Highly Repeatable and Cyclically Stable Mechanoluminescence of the Flexible Composite Elastomer

Mechanoluminescence (ML) elastomer shows tremendous potential for the next generation of flexible displaying, imaging, and sensing devices. However, inadequate repeatability and cyclic stability are the current bottlenecks. In this work, a solid-solution strategy is reported to regulate the interfacial interactions of ML elastomer, in which the (Ca,Ba)5(PO4)3Cl:Eu solid solutions and polydimethylsiloxane (PDMS) are employed, respectively. The results suggest that the solid-solution strategy can effectively modulate the energy position of the valence band and the charge density distributions of the lowest unoccupied band, as well as the interfacial triboelectrification.
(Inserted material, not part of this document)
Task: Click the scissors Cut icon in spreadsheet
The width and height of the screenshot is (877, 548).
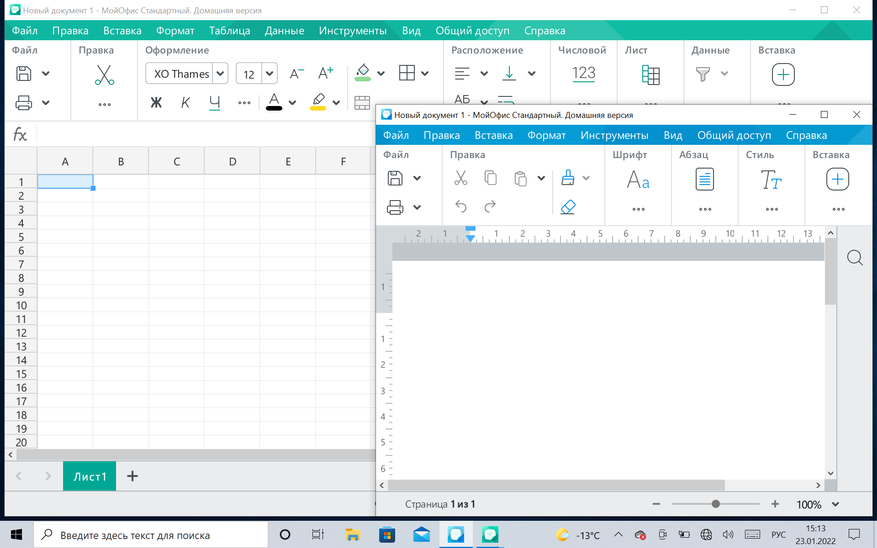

Consequently, the ML performance of the composite elastomer in terms of intensity, spectral characteristic, and repeatability has been significantly improved. Particularly, the optimum CaBa4(PO4)3Cl:Eu/PDMS elastomer exhibits stable and repeatable ML for over 20 000 cycles under various rapid and continuous stretching conditions. This work not only provides a highly repeatable and cyclically stable ML elastomer but also clarifies the intrinsic physical principles, showing high guiding significance for future ML design and applications.